许多昆虫依靠视觉线索寻找合适的寄主植物作为食物和产卵地点。植食性昆虫正确定位寄主对其种群发展极其重要，首先植物可为成虫提供不同的营养价值，为其繁殖及栖息提供前提保障。因其无法长距离飞行寻找食物，就缨翅目而言，虽然个体较小，但其仍然具备为数众多的复眼，说明其具备有高效的视觉系统，在较短的距离上，颜色和其他视觉则发挥更重要的作用[47]。不同蓟马物种对应不同颜色的寄主表现出不同颜色趋性，例如食草蓟马Limothrips denticornis和Stenothrips graminum被证实对绿色敏感[48]。大量研究也已经证实蓟马对黄色（570～590 nm）、蓝色（420～470 nm）和紫外线（小于400 nm）等波长敏感[48]，对特定波长光的敏感特异性是由视蛋白决定的，具有特定吸收光谱的视蛋白通过视蛋白与发色团结合形成视色素——视紫红质（Rhodopsin）[17]。由于发色团单一，通常为视黄醇氧化后的视黄醛异构体衍生物，视蛋白分子生物特点对其特定光谱敏感类型及生物学功能特点具有决定性作用。西花蓟马和棕榈蓟马中已经发现至少存在7种视蛋白[49]，包含3个长波光视蛋白（LWS-opsin）基因和2个短波光视蛋白（SWS-opsin）视蛋白基因，SWS-UV和SWS-B。其中SWS-UV视蛋白在90位（相对于牛视紫红质）具有保守的赖氨酸残基，是节肢动物视蛋白对紫外光（UV）敏感的特异突变位点[50]。

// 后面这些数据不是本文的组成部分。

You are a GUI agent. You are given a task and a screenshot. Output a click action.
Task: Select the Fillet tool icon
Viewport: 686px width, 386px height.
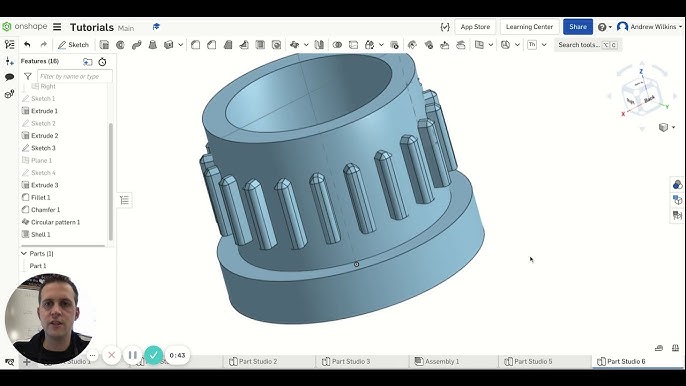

通过克隆出普通大蓟马Rhodopsin基因全长序列（ORF），发现共编码380个氨基酸，具有7个跨膜螺旋结构，包含G蛋白偶联受体区域及相关功能位点区域，具有视蛋白基因一般特性，与缨翅目其他2种蓟马Rhodopsin氨基酸序具有高度保守性，包含氨基酸长度一致，其保守区域占90%以上，包含5个不相同氨基酸位点，利用分子系统进化树分析3种蓟马的Rhodopsin基因高度同源，说明蓟马类害虫视紫红质存在一定进化差异，从而对应光谱敏感性及功能可能存在影响；其余同目或同科其他物种昆虫也具有同一进化分支，白纹伊蚊与其他蚊子、小地老虎与其他鳞翅目昆虫的UV-opsin基因序列比对及进化分析也具有较高的同源性[7,51]，表明视蛋白基因在同种物种同源性较高，在不同昆虫物种间进化较为保守。在昆虫视蛋白氨基酸序列存在着相关保守基序，包括最为常见的LRTPXN序列，在普通大蓟马Rhodopsin中LRTPSN位于84～89位氨基酸，在白纹伊蚊中的UV-opsin位于86～91位，都位于domain 1与domain 2之间[51]；其余的DRY、QAKK基序分别位于普通大蓟马Rhodopsin的149～152位、254～257位。其中DRY与QAKK在与G蛋白受体结合并受其活化调控具有重要作用[5]。位于普通大蓟马Rhodopsin的第322位氨基酸—赖氨酸（K）为与发色团（视黄醛）的重要结合位点，不同昆虫视蛋白结合位点位置不同，例如，白纹伊蚊及小地老虎的UV-opsin位于325位，但都基本位于第七跨膜区内，视蛋白与发色团结合区域的差异会对形成的结合蛋白—视紫红质分子功能及对吸收光谱波长敏感性存在影响[2,7,51-52]。

视蛋白作为视觉系统中重要蛋白分子，不仅参与图像形成、光感定位等相关视觉反应，还对节律调控、繁殖及抗药性的产生等发挥作用[53-54]。本研究通过克隆普通大蓟马Rhodopsin的基因及分析，仅了解其基本序列特征等相关生物学信息，下一步应利用视网膜电位技术（ERG）、基因表达量分析、复眼荧光染色电镜观察等技术手段验证及明确该视蛋白光谱敏感性范围。能够为后续解析该视蛋白视觉分子机制形成特征及挖掘其非视觉分子功能提供一定的数据支撑。